## INPUT FOR THIS TASK
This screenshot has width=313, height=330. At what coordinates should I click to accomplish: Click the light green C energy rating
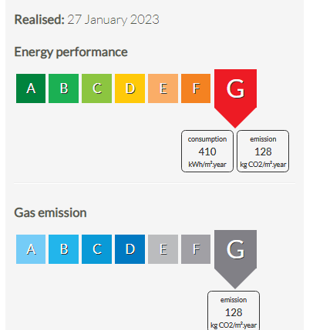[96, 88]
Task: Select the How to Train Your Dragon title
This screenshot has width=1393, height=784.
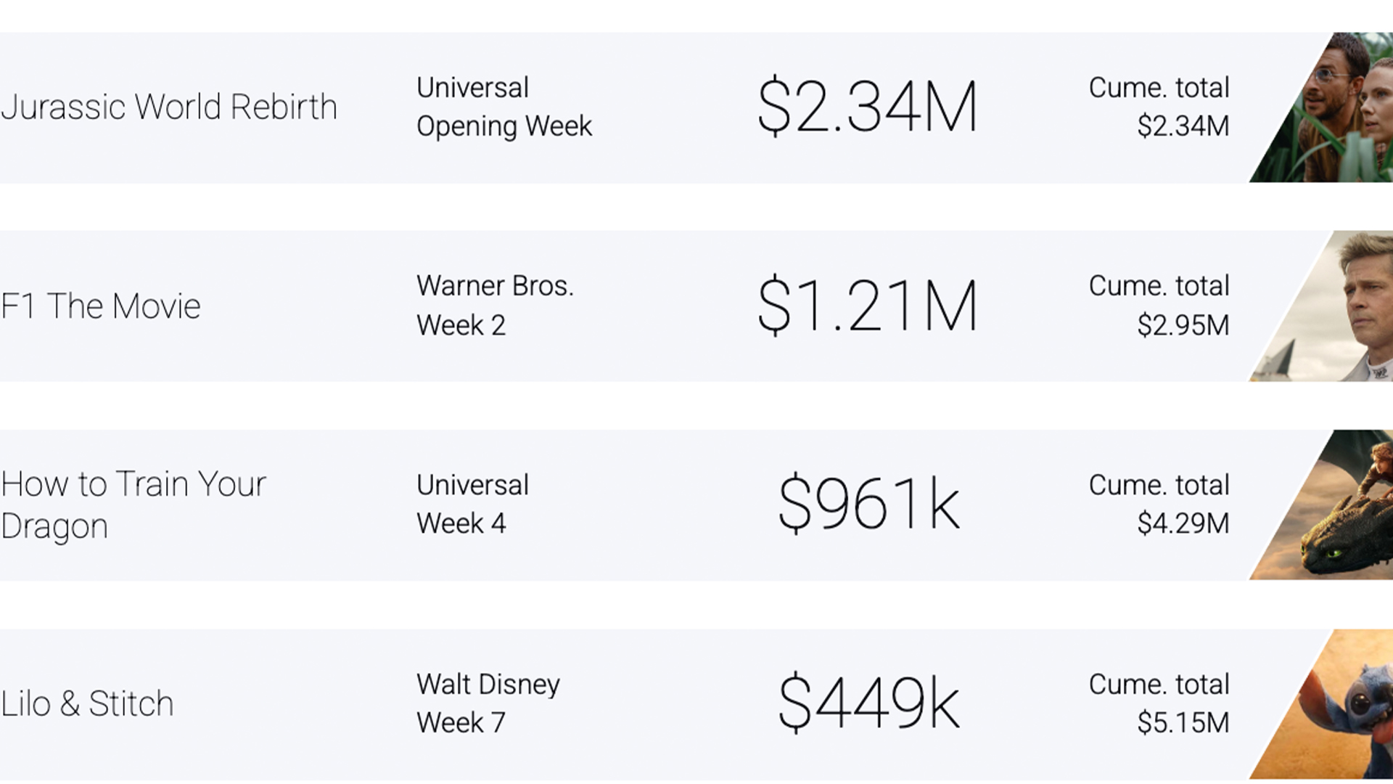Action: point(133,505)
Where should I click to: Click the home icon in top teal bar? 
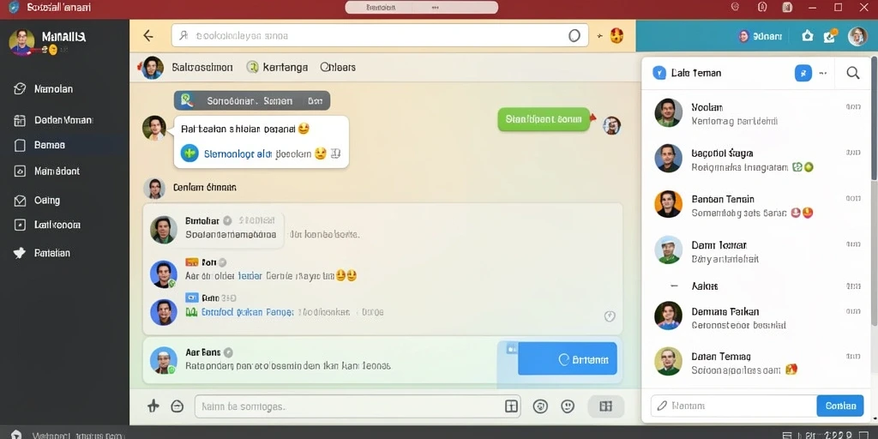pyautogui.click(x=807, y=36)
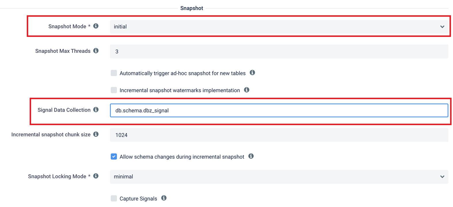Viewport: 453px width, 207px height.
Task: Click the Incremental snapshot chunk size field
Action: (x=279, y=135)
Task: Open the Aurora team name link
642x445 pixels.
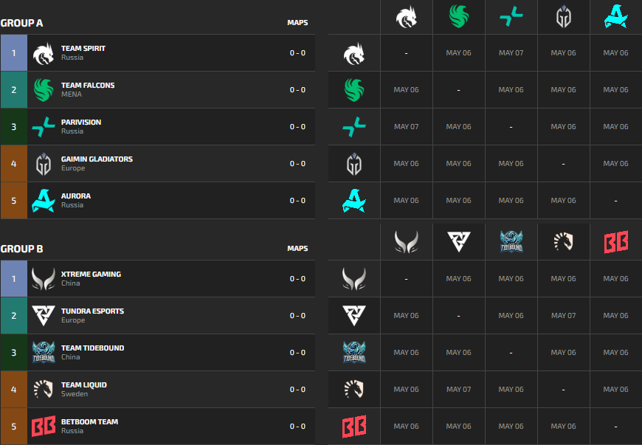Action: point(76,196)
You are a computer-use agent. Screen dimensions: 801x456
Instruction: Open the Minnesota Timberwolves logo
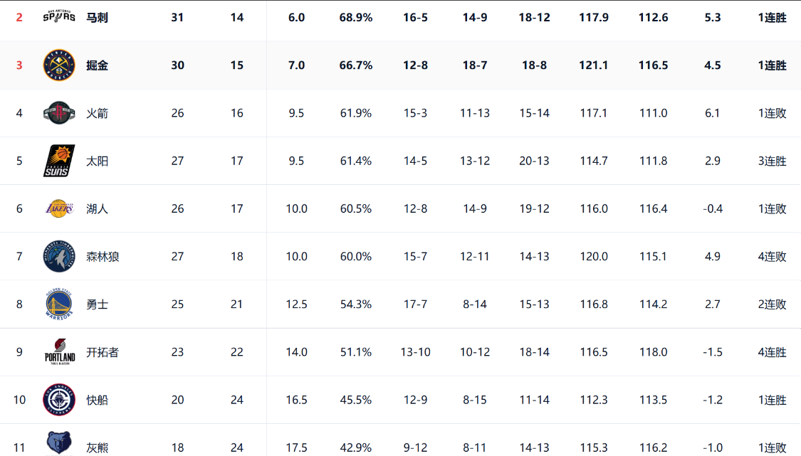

## PROBLEM TO WORK ON
Before duplicating the entries above, strip out the pictures and keep the rest exact.

## WRITTEN RESPONSE
This screenshot has width=313, height=330. At what coordinates should I click to accomplish: Click the light green C energy rating
[96, 88]
Task: Select the How to Train Your Dragon title
This screenshot has width=1393, height=784.
Action: point(133,505)
Where should I click to: Click the home icon in top teal bar? 
pyautogui.click(x=807, y=36)
Viewport: 453px width, 207px height.
Task: Click the Incremental snapshot chunk size field
Action: (x=279, y=135)
Task: Open the Aurora team name link
642x445 pixels.
Action: point(76,196)
You are a computer-use agent. Screen dimensions: 801x456
Instruction: Open the Minnesota Timberwolves logo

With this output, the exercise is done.